获知modules symbols的路径

modules的symbols的路径是通过传参得到的,也就是-m参数。

        # Save all paths given from --mod_path option. These will be searched for .ko.unstripped files
        if options.mod_path_list:
            for path in options.mod_path_list:
                self.module_table.add_sym_path(path)

    def add_sym_path(self, sym_path):
        if sym_path is None:
            print_out_str('sym_path: not specified!')
            return False
        elif not os.path.exists(sym_path):
            print_out_str('sym_path: ' + sym_path + ' not valid or directory doesn\'t exist')
            return False
        else:
            self.sym_path_list.append(sym_path)
            return True

执行后,self.sym_path_list列表中就保存了所有的ko symbols的路径

设置module symbols

    def setup_module_symbols(self):
        self.traverse_module()
        if self.minidump:
            self.retrieve_minidump_modules()
        else:
            self.retrieve_modules()
        self.parse_module_symbols();
        self.add_symbols_to_global_lookup_table()

遍历模块填充模块相关结构体

    def traverse_module(self):
        for path in self.module_table.sym_path_list:
            def on_file(file):
                if file.endswith('.ko.unstripped'):
                    name = file[:-len('.ko.unstripped')]
                elif file.endswith('.ko'):
                    name = file[:-len('.ko')]
                else:
                    return
                name = os.path.basename(name)
                name = name.replace("-","_")
                # Prefer .ko.unstripped
                if self.ko_file_dict.get(name, '').endswith('.ko.unstripped') and file.endswith('.ko'):
                    return

                # Prefer ko with debug info
                if name in self.ko_file_dict and self.has_debug_info(self.ko_file_dict.get(name)):
                    return

                self.ko_file_dict[name] = file
                self.ko_file_names.append(name)
            self.walk_depth(path, on_file)

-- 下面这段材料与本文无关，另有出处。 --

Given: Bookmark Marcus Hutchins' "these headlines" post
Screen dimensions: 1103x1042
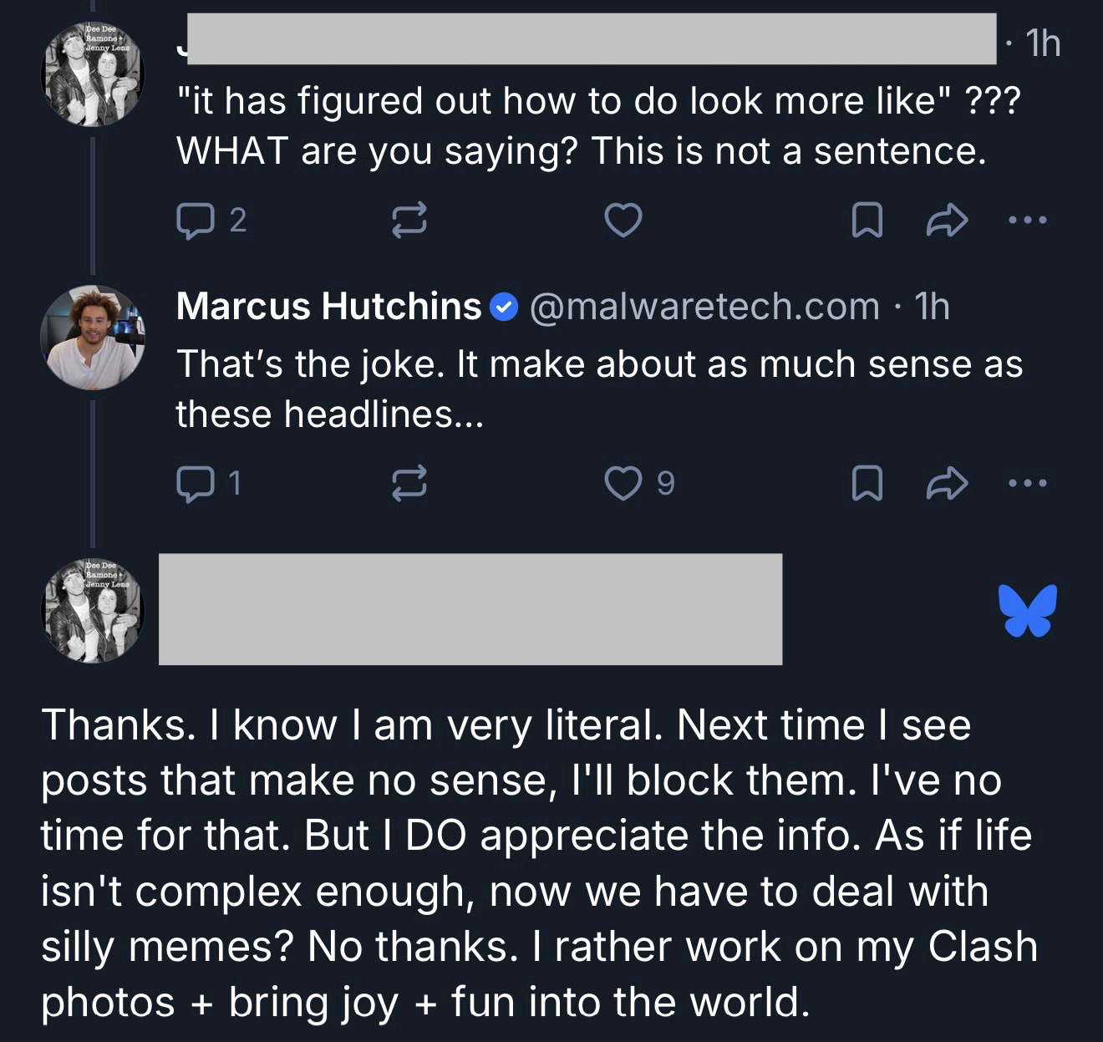Looking at the screenshot, I should pyautogui.click(x=866, y=483).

这个函数目的就是将这些module的symbols填充到self.ko_file_dict字典以及self.ko_file_names列表中

检索模块

这部分逻辑比较复杂,看代码备注把

    def retrieve_modules(self):
        mod_list = self.address_of('modules')           # 获取内核符号 modules 的虚拟地址,表示模块链表头
        next_offset = self.field_offset('struct list_head', 'next') # 获取链表结构体 list_head 中 next 字段的偏移
        list_offset = self.field_offset('struct module', 'list') # 获取模块结构体 module 中 list 字段的偏移
        name_offset = self.field_offset('struct module', 'name') # 获取模块结构体 module 中 name 字段的偏移
        if self.is_config_defined('CONFIG_SMP'):
            percpu_offset = self.field_offset('struct module', 'percpu')   # 如果配置了 CONFIG_SMP,获取 percpu 和 percpu_size 字段偏移
            percpu_size_offset = self.field_offset('struct module', 'percpu_size')

        if self.kernel_version >= (6, 4, 0):
            module_core_offset = self.field_offset('struct module', 'mem[0].base')  # 获取模块核心基址字段的偏移,不同内核版本struct module结构体不一样
        elif self.kernel_version > (4, 9, 0):
            module_core_offset = self.field_offset('struct module', 'core_layout.base')
        else:
            module_core_offset = self.field_offset('struct module', 'module_core')

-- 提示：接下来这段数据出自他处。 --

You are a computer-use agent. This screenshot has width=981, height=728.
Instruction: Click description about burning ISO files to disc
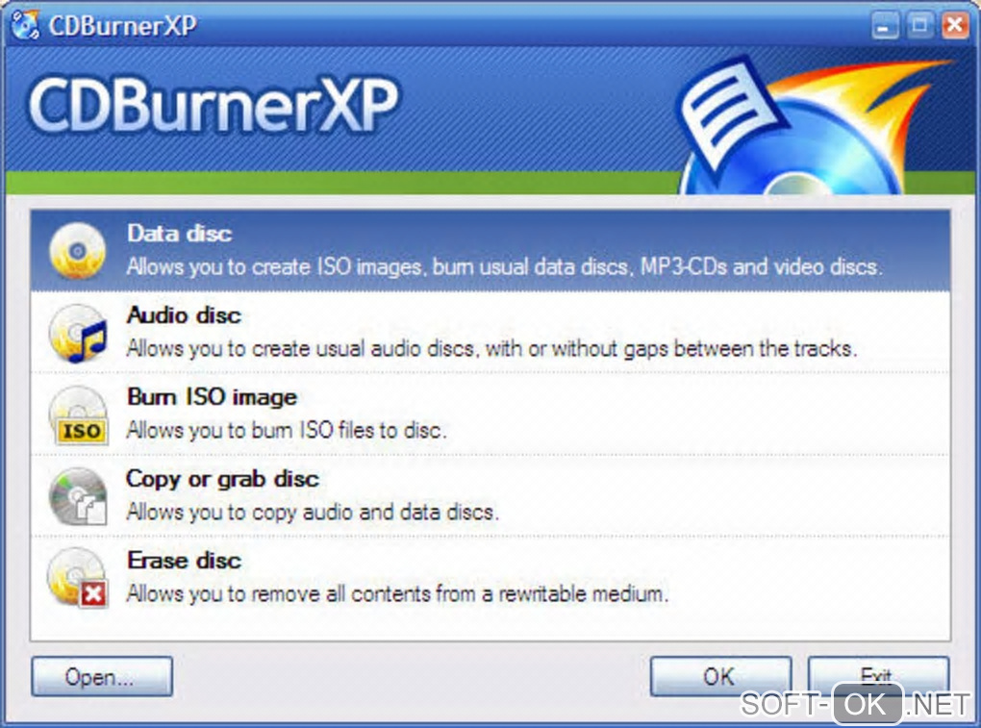[x=287, y=430]
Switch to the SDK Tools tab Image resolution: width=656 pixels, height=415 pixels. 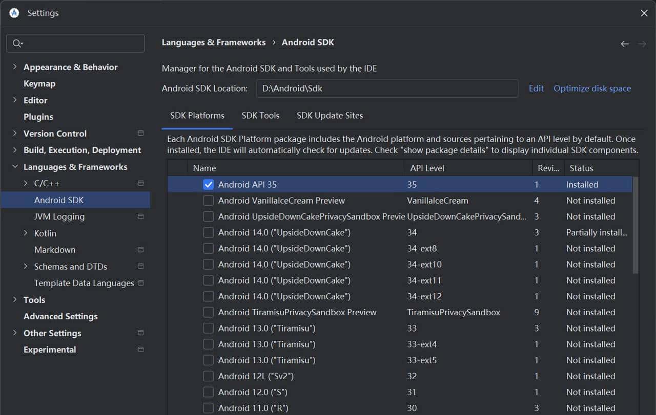pos(260,116)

        if self.field_offset('struct module_sect_attr', 'battr') is not None:   # 获取模块节属性名的偏移(有的内核有 battr,有的没有)
            sect_name_offset = self.field_offset('struct module_sect_attr', 'battr') + self.field_offset('struct bin_attribute', 'attr') + self.field_offset('struct attribute', 'name')
        else:
            sect_name_offset = self.field_offset('struct module_sect_attr', 'name')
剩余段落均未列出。